• Stored records:
** Begin **
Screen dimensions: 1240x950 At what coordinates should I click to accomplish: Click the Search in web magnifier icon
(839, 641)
** End **
** Begin **
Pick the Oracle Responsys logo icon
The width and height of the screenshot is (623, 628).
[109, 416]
** End **
** Begin **
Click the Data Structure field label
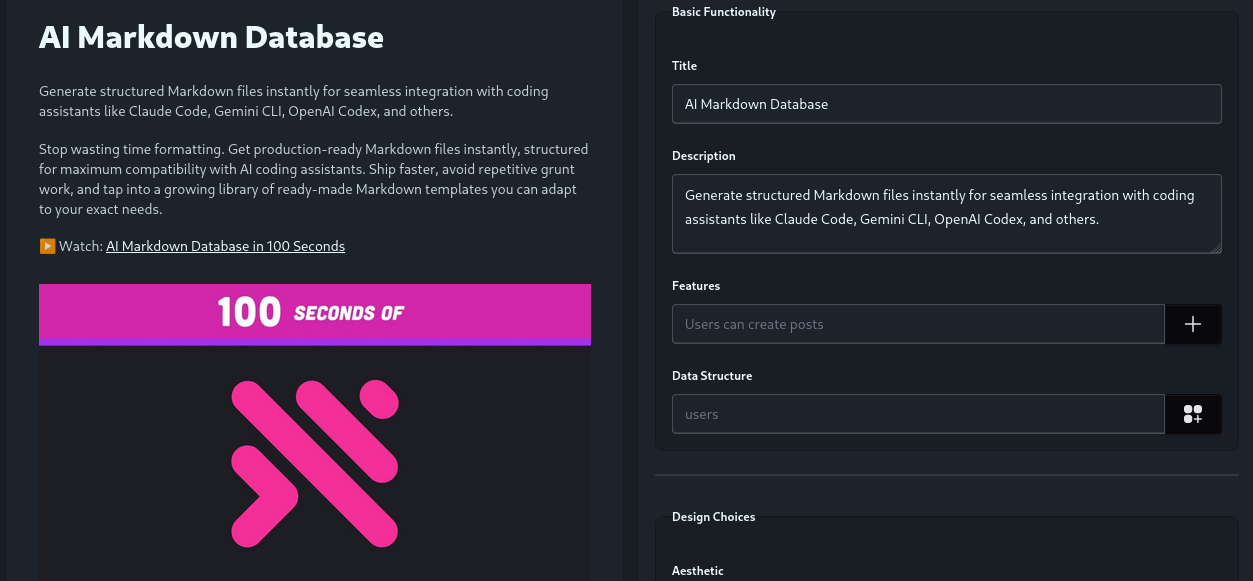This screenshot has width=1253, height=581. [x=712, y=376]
** End **
• Problem description: Count the lines above that contain the string "icon", and reply with only that number.

• Task response: 2